_PROBLEM DETAILS_
Copy out the records below without changing a single character.

_SOURCE DATA_
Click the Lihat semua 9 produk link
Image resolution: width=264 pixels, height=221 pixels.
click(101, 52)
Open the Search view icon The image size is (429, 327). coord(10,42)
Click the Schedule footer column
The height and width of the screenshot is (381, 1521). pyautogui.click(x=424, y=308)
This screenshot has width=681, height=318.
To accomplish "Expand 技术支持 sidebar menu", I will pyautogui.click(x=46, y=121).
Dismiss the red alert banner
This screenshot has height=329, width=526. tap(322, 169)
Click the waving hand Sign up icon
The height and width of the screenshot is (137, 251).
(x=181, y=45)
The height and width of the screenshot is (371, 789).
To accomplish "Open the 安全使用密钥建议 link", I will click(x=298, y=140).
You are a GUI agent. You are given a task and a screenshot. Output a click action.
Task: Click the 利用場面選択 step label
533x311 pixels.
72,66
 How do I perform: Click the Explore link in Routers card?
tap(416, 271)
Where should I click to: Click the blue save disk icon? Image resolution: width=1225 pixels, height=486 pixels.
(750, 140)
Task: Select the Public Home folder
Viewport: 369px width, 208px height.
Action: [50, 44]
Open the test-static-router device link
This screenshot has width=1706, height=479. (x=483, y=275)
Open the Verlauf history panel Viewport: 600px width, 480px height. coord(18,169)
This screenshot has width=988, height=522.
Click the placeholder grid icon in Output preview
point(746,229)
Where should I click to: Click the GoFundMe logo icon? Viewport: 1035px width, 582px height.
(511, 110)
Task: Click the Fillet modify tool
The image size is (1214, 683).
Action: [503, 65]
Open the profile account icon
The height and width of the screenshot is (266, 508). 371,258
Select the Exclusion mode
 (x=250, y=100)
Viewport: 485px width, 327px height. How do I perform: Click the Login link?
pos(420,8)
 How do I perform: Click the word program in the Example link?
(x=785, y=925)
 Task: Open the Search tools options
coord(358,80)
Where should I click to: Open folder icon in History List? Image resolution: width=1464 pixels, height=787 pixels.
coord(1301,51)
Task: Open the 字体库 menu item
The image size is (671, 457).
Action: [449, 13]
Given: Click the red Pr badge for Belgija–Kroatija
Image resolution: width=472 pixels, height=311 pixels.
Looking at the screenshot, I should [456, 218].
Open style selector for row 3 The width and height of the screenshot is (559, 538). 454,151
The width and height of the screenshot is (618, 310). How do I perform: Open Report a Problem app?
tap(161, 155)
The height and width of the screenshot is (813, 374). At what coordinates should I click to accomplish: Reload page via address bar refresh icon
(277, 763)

_EXERCISE SOLUTION_
Click the Lihat semua 9 produk link
Image resolution: width=264 pixels, height=221 pixels.
click(101, 52)
Open the Search view icon The image size is (429, 327). coord(10,42)
Click the Schedule footer column
The height and width of the screenshot is (381, 1521). pyautogui.click(x=424, y=308)
This screenshot has width=681, height=318.
To accomplish "Expand 技术支持 sidebar menu", I will pyautogui.click(x=46, y=121).
Dismiss the red alert banner
This screenshot has height=329, width=526. tap(322, 169)
Click the waving hand Sign up icon
The height and width of the screenshot is (137, 251).
(x=181, y=45)
The height and width of the screenshot is (371, 789).
To accomplish "Open the 安全使用密钥建议 link", I will click(x=298, y=140).
You are a GUI agent. You are given a task and a screenshot. Output a click action.
Task: Click the 利用場面選択 step label
533x311 pixels.
72,66
 How do I perform: Click the Explore link in Routers card?
tap(416, 271)
Where should I click to: Click the blue save disk icon? Image resolution: width=1225 pixels, height=486 pixels.
(750, 140)
Task: Select the Public Home folder
Viewport: 369px width, 208px height.
Action: [50, 44]
Open the test-static-router device link
This screenshot has width=1706, height=479. (x=483, y=275)
Open the Verlauf history panel Viewport: 600px width, 480px height. coord(18,169)
This screenshot has width=988, height=522.
Click the placeholder grid icon in Output preview
point(746,229)
Where should I click to: Click the GoFundMe logo icon? Viewport: 1035px width, 582px height.
(511, 110)
Task: Click the Fillet modify tool
The image size is (1214, 683).
Action: [503, 65]
Open the profile account icon
The height and width of the screenshot is (266, 508). 371,258
Select the Exclusion mode
 (x=250, y=100)
Viewport: 485px width, 327px height. How do I perform: Click the Login link?
pos(420,8)
 How do I perform: Click the word program in the Example link?
(x=785, y=925)
 Task: Open the Search tools options
coord(358,80)
Where should I click to: Open folder icon in History List? Image resolution: width=1464 pixels, height=787 pixels.
coord(1301,51)
Task: Open the 字体库 menu item
The image size is (671, 457).
Action: [449, 13]
Given: Click the red Pr badge for Belgija–Kroatija
Image resolution: width=472 pixels, height=311 pixels.
Looking at the screenshot, I should [456, 218].
Open style selector for row 3 The width and height of the screenshot is (559, 538). 454,151
The width and height of the screenshot is (618, 310). How do I perform: Open Report a Problem app?
tap(161, 155)
The height and width of the screenshot is (813, 374). At what coordinates should I click to accomplish: Reload page via address bar refresh icon
(277, 763)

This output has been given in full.